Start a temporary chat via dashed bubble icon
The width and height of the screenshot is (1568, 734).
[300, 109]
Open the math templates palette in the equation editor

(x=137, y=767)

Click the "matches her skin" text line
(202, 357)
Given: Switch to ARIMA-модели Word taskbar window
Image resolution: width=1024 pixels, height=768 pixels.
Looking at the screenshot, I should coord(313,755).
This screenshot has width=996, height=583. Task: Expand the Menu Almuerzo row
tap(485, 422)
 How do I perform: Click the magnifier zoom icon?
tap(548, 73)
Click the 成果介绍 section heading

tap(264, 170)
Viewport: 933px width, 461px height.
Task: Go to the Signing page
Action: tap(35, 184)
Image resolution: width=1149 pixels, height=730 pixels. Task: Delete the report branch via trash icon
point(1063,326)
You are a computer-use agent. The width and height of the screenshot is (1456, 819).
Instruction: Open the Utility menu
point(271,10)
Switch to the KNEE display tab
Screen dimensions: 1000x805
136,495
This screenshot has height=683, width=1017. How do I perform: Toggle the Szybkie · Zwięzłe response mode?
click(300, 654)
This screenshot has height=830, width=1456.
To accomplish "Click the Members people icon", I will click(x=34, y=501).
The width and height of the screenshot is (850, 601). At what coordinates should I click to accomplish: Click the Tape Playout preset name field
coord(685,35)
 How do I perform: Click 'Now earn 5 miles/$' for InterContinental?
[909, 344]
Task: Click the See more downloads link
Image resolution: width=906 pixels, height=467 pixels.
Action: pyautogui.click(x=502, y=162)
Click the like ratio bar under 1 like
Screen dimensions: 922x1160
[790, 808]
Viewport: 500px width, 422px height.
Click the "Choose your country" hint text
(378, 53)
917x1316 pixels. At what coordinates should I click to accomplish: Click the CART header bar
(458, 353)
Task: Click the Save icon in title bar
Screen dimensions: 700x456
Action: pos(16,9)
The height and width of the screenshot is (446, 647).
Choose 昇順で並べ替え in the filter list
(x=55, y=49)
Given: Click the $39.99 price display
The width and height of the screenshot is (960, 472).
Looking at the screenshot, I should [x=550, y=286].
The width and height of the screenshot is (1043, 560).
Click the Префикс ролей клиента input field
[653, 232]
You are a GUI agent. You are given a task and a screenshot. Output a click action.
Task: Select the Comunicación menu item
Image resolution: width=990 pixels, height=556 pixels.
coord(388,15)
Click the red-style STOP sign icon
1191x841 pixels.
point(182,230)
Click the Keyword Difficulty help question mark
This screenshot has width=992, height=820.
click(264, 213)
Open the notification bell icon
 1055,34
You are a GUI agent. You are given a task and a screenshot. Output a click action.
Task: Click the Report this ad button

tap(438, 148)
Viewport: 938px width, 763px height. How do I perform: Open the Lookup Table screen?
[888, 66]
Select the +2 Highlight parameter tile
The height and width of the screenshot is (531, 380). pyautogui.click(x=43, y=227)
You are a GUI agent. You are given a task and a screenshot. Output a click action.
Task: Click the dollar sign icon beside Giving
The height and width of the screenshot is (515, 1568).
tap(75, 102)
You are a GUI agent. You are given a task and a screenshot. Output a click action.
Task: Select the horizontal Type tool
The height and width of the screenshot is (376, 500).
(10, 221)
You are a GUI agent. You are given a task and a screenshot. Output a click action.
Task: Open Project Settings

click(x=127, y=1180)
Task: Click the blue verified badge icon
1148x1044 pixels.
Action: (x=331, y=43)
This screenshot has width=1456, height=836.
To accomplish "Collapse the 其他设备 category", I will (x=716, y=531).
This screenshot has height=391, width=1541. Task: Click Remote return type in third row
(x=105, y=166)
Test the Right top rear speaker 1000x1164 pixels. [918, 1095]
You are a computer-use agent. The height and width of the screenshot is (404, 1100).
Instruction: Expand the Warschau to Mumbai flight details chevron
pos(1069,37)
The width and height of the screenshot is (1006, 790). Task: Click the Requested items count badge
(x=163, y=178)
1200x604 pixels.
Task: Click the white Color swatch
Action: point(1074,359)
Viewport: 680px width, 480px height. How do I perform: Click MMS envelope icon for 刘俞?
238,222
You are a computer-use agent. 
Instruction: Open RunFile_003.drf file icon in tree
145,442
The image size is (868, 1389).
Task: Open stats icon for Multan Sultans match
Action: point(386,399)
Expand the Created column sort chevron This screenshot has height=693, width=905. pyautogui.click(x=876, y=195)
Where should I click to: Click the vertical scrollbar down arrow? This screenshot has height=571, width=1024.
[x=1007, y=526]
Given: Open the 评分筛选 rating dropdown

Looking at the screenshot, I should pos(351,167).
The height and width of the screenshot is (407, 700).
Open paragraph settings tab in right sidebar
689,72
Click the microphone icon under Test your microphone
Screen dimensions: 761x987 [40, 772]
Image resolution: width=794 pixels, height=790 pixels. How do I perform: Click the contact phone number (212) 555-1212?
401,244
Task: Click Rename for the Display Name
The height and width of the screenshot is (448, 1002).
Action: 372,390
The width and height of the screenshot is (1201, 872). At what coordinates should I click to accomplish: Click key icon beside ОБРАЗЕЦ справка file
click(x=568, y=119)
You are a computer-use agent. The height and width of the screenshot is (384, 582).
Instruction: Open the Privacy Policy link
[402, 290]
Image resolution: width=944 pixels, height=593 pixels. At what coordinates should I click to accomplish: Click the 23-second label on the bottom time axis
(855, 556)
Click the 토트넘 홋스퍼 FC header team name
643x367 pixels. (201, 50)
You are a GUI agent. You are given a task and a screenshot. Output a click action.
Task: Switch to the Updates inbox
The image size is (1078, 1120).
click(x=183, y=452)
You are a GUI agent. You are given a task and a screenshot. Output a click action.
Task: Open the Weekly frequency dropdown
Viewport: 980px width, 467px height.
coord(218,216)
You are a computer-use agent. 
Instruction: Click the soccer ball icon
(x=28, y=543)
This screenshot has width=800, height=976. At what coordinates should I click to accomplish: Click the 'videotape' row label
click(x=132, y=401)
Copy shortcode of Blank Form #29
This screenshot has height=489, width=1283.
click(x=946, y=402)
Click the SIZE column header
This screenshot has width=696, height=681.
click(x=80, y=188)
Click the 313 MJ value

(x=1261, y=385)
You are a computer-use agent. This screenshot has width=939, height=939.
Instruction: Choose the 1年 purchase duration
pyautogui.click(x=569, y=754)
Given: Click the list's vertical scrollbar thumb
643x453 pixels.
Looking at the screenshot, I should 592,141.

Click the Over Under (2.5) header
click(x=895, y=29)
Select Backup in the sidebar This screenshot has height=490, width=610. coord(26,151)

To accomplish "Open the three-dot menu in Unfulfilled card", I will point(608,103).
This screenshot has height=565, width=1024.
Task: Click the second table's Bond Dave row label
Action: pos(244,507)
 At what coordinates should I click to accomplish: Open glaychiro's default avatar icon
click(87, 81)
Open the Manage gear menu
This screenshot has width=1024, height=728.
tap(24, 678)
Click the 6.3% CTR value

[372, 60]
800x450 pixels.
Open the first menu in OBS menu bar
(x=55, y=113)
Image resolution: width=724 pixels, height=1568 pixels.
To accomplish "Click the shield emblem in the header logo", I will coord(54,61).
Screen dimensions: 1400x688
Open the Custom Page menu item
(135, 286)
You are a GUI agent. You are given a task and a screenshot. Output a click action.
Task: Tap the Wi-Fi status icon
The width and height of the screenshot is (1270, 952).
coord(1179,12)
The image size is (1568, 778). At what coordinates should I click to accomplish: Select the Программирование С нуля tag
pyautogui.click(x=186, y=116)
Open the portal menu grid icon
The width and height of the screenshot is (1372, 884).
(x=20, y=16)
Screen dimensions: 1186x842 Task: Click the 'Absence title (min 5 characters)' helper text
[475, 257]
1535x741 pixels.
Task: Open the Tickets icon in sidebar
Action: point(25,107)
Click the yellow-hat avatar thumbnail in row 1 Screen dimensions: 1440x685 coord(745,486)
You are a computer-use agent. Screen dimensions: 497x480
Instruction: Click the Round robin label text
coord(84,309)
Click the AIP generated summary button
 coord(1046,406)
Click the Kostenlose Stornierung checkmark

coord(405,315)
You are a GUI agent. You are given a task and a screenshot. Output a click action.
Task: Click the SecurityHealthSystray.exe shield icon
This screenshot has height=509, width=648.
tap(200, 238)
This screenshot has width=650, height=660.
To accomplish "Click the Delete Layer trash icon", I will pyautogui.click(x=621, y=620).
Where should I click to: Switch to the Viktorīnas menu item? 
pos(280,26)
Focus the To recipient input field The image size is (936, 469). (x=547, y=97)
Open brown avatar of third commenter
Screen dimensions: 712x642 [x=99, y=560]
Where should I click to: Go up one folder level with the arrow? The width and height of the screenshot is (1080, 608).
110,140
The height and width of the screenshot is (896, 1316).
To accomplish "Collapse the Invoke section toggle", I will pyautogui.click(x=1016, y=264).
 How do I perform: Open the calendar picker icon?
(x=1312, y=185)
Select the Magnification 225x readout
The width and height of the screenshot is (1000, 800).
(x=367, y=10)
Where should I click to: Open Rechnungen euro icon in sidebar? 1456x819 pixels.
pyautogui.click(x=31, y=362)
◇ ◇ ◇ ◇
--- Aim of the task ---
Answer with one number, namely how many lines of the material hold the string "computer".

--- Completed task ---
7